Data shown »
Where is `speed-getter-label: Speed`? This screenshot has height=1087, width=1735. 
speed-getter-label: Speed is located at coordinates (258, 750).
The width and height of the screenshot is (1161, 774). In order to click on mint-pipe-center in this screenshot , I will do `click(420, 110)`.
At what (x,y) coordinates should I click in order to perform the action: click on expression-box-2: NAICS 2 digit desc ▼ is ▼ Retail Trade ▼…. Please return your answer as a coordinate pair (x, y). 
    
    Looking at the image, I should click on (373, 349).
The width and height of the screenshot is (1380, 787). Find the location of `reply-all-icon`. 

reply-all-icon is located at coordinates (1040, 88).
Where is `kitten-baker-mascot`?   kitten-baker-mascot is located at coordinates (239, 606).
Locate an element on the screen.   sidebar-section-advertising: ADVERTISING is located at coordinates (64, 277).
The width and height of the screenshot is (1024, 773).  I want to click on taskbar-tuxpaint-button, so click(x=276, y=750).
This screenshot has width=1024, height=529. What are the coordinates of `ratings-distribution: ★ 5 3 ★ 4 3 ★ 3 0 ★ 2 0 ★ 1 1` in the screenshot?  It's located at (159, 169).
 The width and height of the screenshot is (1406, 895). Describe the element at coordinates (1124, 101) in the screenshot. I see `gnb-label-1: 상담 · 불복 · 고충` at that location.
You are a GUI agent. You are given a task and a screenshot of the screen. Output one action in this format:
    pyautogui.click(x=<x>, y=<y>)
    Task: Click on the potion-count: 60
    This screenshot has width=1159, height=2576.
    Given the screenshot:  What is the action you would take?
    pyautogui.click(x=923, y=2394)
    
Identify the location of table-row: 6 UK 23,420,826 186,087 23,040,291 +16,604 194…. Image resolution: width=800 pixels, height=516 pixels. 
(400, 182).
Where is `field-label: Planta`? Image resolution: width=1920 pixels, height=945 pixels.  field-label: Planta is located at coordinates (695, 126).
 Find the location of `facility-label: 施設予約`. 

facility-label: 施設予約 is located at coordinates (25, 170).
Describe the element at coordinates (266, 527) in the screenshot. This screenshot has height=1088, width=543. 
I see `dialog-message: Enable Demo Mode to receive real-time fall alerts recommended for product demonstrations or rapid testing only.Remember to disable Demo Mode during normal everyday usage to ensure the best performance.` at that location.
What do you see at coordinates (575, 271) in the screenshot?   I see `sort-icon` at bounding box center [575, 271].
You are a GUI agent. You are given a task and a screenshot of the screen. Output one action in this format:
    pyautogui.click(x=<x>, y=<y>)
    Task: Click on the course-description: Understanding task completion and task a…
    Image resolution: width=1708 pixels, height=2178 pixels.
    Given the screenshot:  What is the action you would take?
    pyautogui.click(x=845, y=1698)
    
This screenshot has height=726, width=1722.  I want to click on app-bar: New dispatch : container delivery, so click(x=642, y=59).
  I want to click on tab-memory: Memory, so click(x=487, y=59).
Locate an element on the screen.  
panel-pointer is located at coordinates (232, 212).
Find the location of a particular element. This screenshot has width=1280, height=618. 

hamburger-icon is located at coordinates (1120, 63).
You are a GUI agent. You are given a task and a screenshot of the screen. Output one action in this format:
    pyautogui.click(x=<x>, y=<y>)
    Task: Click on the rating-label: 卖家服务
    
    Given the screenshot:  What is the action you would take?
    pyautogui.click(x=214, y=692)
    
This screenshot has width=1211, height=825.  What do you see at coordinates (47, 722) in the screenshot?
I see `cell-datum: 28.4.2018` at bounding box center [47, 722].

Exercise objective »
Copy out the lines above from the one containing "coordinates (239, 606)." through the one containing "facility-label: 施設予約 is", unchanged.

Answer box »
Where is `kitten-baker-mascot`?   kitten-baker-mascot is located at coordinates (239, 606).
Locate an element on the screen.   sidebar-section-advertising: ADVERTISING is located at coordinates (64, 277).
The width and height of the screenshot is (1024, 773).  I want to click on taskbar-tuxpaint-button, so click(x=276, y=750).
This screenshot has width=1024, height=529. What are the coordinates of `ratings-distribution: ★ 5 3 ★ 4 3 ★ 3 0 ★ 2 0 ★ 1 1` in the screenshot?  It's located at (159, 169).
 The width and height of the screenshot is (1406, 895). Describe the element at coordinates (1124, 101) in the screenshot. I see `gnb-label-1: 상담 · 불복 · 고충` at that location.
You are a GUI agent. You are given a task and a screenshot of the screen. Output one action in this format:
    pyautogui.click(x=<x>, y=<y>)
    Task: Click on the potion-count: 60
    This screenshot has width=1159, height=2576.
    Given the screenshot:  What is the action you would take?
    pyautogui.click(x=923, y=2394)
    
Identify the location of table-row: 6 UK 23,420,826 186,087 23,040,291 +16,604 194…. Image resolution: width=800 pixels, height=516 pixels. 
(400, 182).
Where is `field-label: Planta`? Image resolution: width=1920 pixels, height=945 pixels.  field-label: Planta is located at coordinates (695, 126).
 Find the location of `facility-label: 施設予約`. 

facility-label: 施設予約 is located at coordinates (25, 170).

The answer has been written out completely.